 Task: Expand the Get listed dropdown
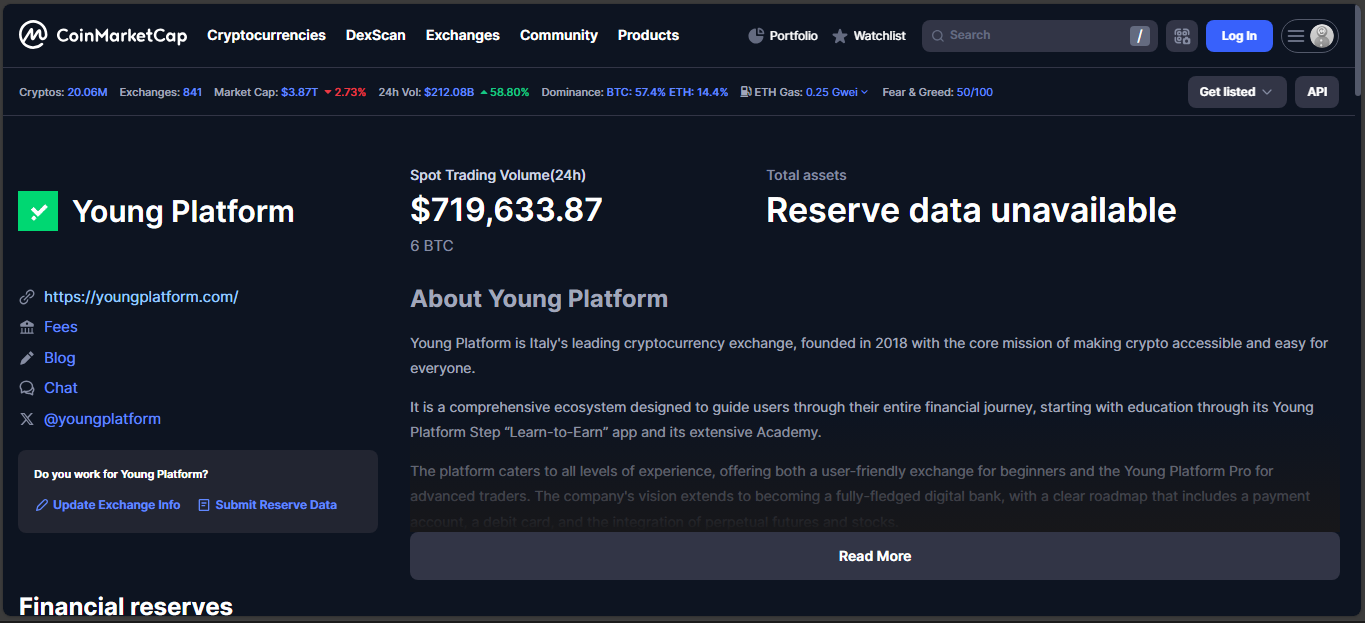pos(1236,92)
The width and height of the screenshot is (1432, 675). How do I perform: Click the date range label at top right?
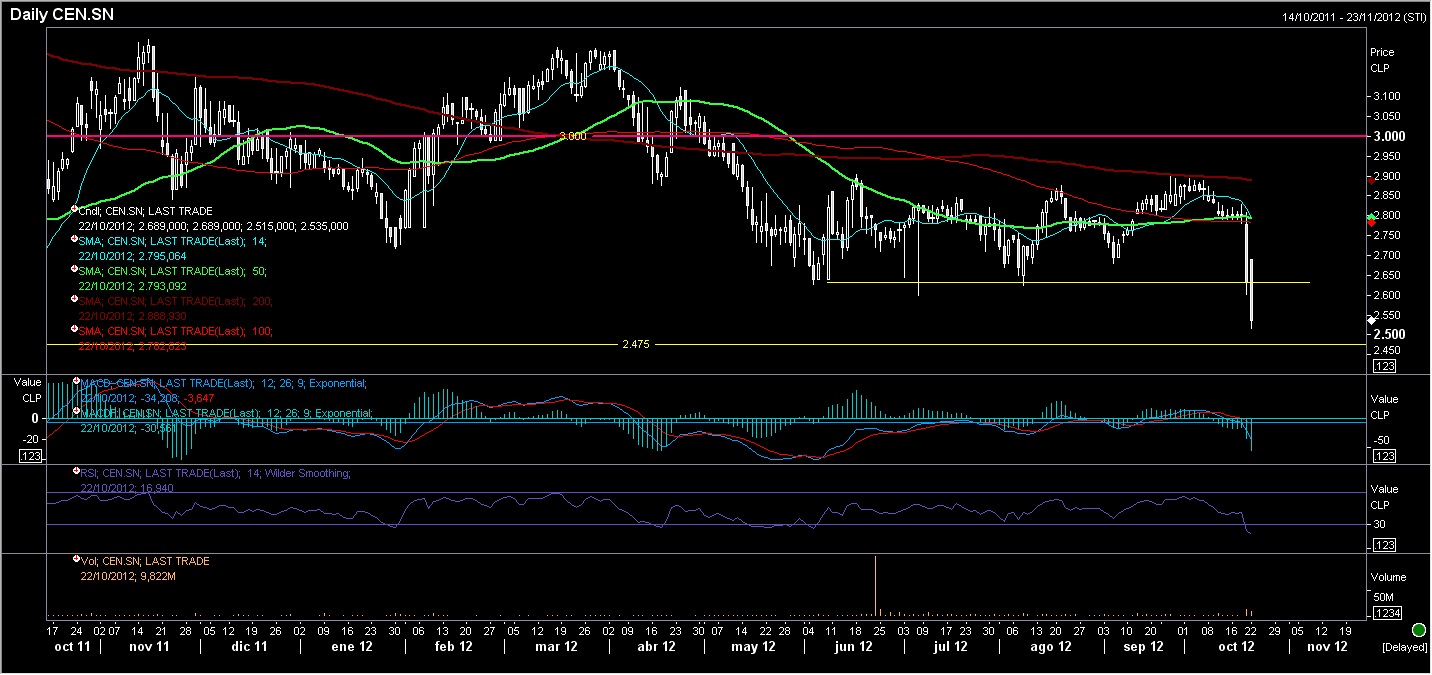pyautogui.click(x=1355, y=18)
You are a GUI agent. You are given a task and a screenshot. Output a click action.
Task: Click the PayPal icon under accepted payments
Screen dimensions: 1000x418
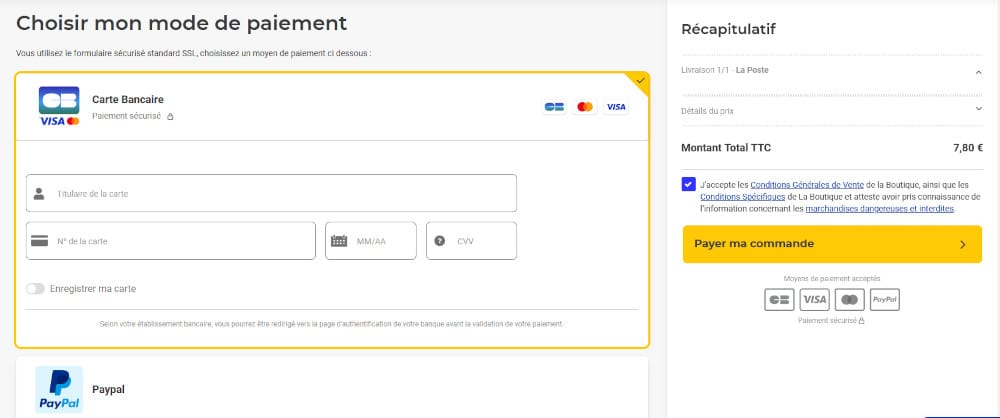point(884,299)
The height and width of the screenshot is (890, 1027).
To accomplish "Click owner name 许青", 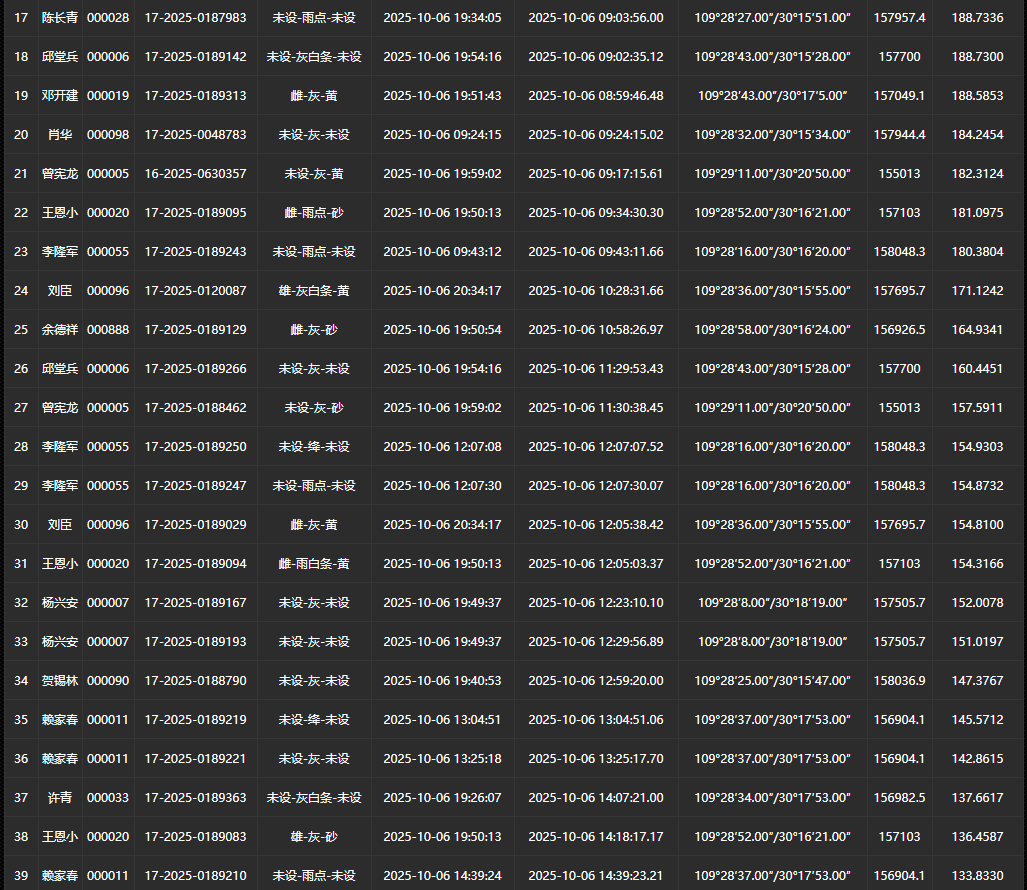I will point(59,798).

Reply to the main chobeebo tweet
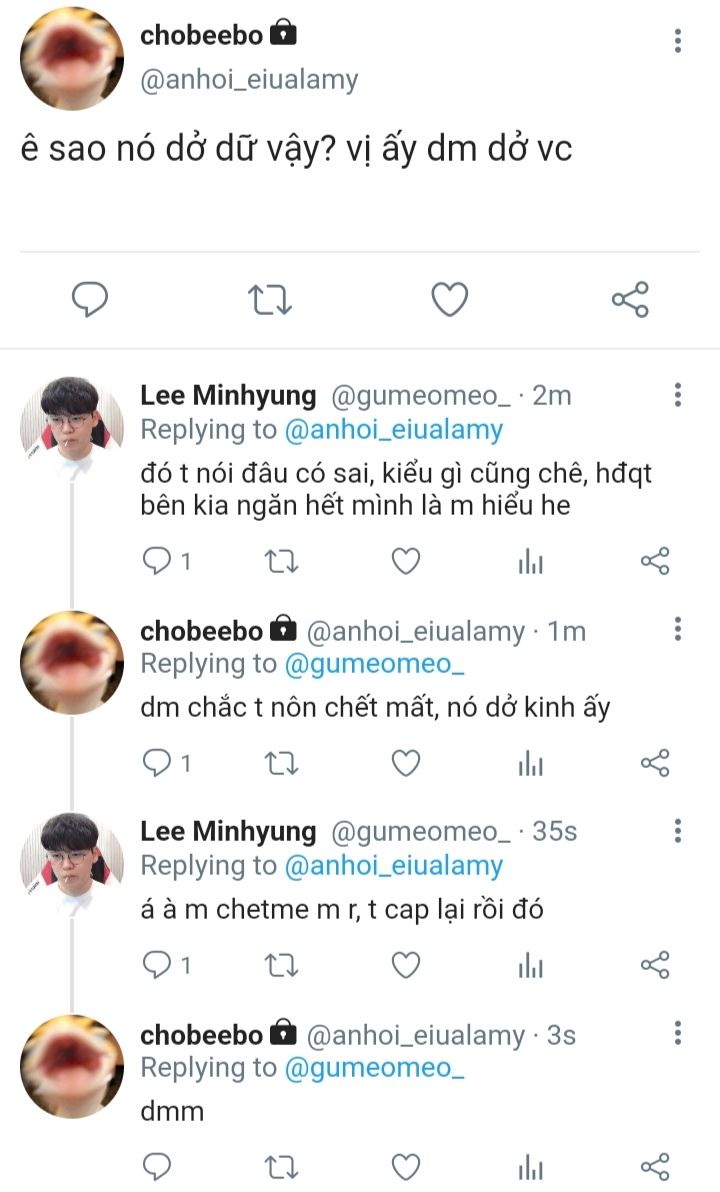(90, 299)
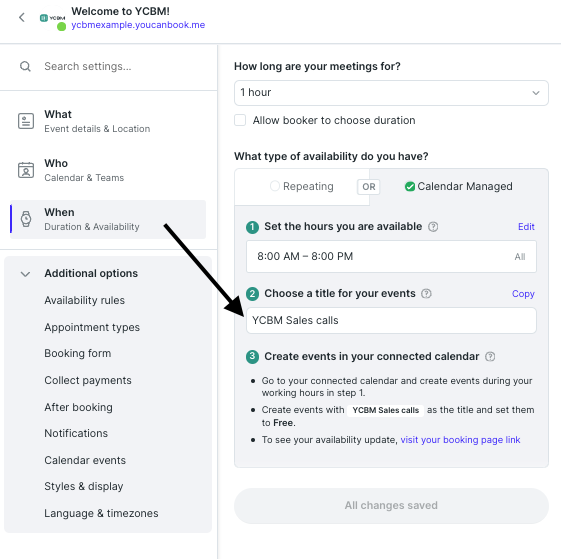Click the search magnifier icon
561x559 pixels.
(25, 66)
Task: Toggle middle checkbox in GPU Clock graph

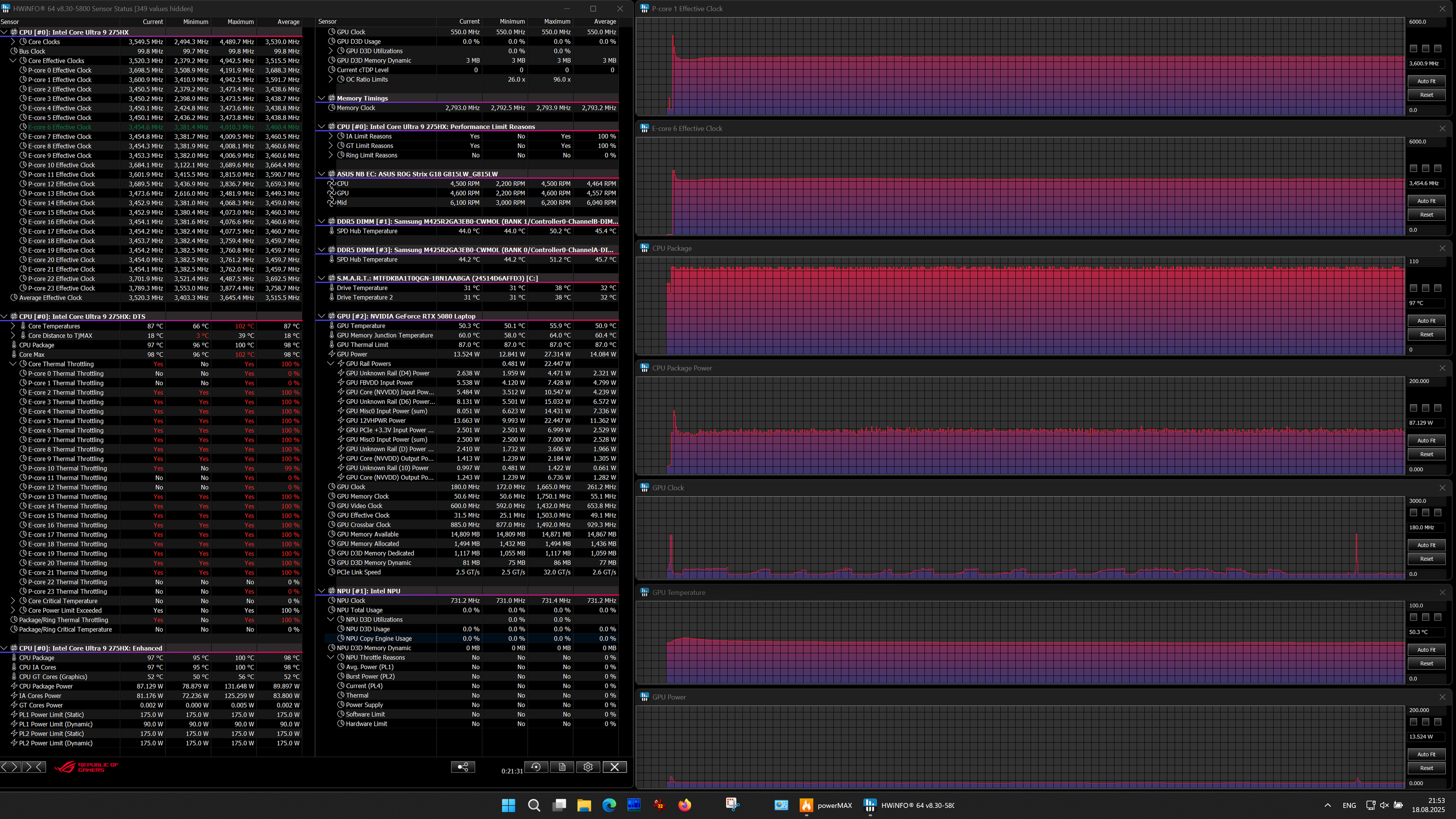Action: pyautogui.click(x=1425, y=513)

#### Written task:
Copy out the lines from the one containing "Reply to the main chobeebo tweet" through the end of the lines, leaving out the pictures.

#### Answer below:
Reply to the main chobeebo tweet
(90, 299)
Click the search magnifier icon
561x559 pixels.
(25, 66)
Task: Toggle middle checkbox in GPU Clock graph

Action: pyautogui.click(x=1425, y=513)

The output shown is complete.